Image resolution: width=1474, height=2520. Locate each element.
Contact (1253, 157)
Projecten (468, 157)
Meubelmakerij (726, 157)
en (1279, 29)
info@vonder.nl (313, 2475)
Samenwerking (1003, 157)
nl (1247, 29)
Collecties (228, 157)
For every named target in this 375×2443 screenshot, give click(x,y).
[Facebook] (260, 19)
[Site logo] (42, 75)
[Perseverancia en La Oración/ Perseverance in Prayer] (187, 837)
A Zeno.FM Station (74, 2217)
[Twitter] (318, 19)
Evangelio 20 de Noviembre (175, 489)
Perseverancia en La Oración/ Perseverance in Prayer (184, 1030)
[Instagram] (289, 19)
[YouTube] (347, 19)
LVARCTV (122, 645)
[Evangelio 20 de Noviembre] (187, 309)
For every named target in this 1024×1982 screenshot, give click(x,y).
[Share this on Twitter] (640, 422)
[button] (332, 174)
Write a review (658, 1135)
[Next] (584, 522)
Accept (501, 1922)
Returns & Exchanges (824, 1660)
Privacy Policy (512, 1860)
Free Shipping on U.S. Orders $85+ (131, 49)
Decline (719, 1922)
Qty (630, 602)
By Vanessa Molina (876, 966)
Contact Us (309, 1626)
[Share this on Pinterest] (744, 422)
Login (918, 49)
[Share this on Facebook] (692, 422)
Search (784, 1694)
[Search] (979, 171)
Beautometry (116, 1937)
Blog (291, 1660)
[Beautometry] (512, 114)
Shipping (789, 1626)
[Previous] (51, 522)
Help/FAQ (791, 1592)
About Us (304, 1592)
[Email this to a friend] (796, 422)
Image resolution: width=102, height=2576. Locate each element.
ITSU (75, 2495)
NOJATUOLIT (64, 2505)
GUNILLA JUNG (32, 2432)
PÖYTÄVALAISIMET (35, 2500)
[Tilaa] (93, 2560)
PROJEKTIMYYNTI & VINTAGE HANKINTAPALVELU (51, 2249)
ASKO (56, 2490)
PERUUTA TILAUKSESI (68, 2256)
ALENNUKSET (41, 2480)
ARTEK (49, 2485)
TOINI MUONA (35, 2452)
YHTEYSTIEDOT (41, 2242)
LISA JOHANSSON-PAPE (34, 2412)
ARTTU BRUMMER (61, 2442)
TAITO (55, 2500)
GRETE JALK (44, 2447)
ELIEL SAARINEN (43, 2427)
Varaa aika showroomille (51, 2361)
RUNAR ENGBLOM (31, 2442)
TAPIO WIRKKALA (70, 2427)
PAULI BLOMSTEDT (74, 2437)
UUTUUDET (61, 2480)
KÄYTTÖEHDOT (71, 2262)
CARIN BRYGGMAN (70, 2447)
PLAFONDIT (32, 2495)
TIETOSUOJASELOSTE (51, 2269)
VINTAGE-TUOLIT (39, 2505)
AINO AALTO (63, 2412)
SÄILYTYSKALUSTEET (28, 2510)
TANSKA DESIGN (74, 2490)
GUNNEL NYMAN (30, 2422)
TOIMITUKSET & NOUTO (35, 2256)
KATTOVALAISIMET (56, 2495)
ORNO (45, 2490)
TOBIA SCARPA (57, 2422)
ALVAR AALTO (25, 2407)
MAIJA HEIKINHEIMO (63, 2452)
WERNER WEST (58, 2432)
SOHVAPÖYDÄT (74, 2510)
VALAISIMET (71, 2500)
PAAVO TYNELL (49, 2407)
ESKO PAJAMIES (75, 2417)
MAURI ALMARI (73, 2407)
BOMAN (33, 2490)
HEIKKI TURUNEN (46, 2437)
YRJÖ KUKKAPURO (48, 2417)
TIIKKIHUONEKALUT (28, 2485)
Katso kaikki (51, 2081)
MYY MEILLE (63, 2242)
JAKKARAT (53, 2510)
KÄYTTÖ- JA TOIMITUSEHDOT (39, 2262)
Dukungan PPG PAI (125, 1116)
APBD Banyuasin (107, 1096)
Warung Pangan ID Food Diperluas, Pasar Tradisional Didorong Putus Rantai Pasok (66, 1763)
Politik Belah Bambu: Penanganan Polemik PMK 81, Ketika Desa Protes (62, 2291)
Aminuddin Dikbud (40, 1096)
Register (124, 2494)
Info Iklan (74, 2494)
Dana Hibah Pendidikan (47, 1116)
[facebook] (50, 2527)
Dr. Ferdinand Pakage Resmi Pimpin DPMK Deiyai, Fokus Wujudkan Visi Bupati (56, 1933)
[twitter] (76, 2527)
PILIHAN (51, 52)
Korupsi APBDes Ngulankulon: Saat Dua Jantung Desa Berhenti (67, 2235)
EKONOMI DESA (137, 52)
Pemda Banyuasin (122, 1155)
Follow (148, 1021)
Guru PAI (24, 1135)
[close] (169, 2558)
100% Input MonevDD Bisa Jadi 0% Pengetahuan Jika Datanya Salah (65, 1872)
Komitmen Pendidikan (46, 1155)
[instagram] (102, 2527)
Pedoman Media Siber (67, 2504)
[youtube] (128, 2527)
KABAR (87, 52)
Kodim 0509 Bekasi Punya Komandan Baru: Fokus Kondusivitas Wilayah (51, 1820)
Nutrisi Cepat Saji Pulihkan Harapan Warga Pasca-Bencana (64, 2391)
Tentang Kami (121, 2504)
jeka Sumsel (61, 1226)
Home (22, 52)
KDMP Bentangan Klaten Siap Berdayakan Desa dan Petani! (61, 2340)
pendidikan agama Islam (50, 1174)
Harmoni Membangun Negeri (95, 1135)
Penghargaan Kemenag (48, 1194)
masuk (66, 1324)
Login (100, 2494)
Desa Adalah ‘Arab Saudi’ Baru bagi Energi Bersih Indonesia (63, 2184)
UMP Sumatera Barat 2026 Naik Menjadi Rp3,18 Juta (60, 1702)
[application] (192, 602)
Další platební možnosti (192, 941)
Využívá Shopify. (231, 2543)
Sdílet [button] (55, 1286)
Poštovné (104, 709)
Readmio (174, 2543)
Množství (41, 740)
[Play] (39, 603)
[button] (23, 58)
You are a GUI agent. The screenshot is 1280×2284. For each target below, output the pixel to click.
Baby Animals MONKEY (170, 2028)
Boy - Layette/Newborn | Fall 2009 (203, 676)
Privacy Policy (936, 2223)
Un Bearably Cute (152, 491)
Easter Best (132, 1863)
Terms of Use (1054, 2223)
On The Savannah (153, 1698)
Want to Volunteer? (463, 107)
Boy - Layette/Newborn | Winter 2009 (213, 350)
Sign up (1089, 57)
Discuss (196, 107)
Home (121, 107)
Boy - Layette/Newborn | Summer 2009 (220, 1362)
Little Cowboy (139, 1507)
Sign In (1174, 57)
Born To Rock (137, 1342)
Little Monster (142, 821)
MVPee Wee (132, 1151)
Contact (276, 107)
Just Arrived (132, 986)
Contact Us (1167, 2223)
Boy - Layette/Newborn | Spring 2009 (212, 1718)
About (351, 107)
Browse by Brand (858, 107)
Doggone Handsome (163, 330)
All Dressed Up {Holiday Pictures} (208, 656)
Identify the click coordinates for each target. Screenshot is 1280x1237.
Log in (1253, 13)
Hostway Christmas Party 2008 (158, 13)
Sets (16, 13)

────

» **Work instructions**
State how many lines of the entries include the string "Image", with nothing besides the number.

» **Expected answer**
2